The revenue achieved by Thursday in Mafra is nearly half of what was accumulated throughout 2022 at the Alto dos Moinhos metro station in Lisbon and about two-thirds of the total for the ten months of 2023 during which the museum was open.

During the COVID-19 pandemic years, 2020 and 2021, the museum welcomed 3,900 and 3,000 visitors, respectively, according to data from Museus e Monumentos de Portugal.

The National Music Museum celebrated the opening of its new premises in Mafra with a festive event last Saturday, more than two years after its closure in Lisbon. The move followed seven million euros spent in renovations, with free entry offered until Sunday.

Upon announcing the opening date in Mafra, the MMP indicated that the museum would feature a multimedia immersive hall. The inaugural programming would include the premiere of a piece commissioned from illustrator Bernardo Carvalho and musician Ricardo Jacinto, as well as ‘Harpa de ervas’, commissioned from composer Fátima Fonte and filmmaker Adriana Romero, developed from interviews with various personalities such as Ana Salazar, Afonso Reis Cabral, Álvaro Siza Vieira, Capicua, Herman José, Rui Paula, Simone de Oliveira, and Vasco Palmeirim.

According to the MMP, the new visitor circuit “includes multisensory, tactile, and olfactory experiences aimed at all audiences, who will also be able to play more than 20 different musical instruments and instrument models.”

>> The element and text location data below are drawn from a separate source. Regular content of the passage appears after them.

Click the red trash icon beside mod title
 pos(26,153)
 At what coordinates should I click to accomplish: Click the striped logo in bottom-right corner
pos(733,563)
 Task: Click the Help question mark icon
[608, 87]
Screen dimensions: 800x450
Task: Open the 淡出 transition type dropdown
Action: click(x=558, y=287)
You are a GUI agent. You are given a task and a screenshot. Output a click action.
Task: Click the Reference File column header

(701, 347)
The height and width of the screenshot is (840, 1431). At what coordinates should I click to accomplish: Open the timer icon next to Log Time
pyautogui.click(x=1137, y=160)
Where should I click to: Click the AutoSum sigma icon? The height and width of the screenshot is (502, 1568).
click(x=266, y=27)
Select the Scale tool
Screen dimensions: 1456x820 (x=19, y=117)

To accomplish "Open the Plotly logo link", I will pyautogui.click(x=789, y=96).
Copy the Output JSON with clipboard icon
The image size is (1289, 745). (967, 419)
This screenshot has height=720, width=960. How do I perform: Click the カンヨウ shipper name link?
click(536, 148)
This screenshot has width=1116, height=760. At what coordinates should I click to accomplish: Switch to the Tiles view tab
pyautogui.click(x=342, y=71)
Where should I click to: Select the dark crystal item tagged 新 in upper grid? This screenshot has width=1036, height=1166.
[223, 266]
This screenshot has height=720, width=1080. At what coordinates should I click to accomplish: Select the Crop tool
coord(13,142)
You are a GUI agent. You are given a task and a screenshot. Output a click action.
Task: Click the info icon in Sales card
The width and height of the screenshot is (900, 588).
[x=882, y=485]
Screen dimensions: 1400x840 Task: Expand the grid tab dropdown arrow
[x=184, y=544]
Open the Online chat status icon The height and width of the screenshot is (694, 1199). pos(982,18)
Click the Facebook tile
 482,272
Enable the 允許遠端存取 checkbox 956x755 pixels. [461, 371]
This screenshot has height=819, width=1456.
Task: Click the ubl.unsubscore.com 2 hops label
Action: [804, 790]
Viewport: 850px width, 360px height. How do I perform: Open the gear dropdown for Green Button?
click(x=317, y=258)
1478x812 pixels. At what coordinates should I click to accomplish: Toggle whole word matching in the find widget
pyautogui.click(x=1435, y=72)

Furthermore, new accessibility solutions are prepared: blind visitors will benefit from “tactile paving, braille, and audio description,” while deaf individuals will have video guides in Portuguese Sign Language. Visitors on the “autism spectrum or generally with some form of hypersensitivity” will have access to scheduled quiet visits and reduced visual stimuli.

Since 1994, the National Music Museum was located at the Alto dos Moinhos metro station in Lisbon. It has now permanently moved to the National Palace of Mafra following two years of renovations, which delayed the museum’s reopening by about a year and entailed an investment of nearly seven million euros through the Recovery and Resilience Plan.

“These new premises have enabled the rehabilitation of 8,000 square meters of the Royal Building of Mafra, including storage and common spaces like the ticket office, shop, and cafeteria, as well as doubling the number of specimens on display, now totaling 500 pieces within a 2,000 square meter visiting area,” the MMP stated.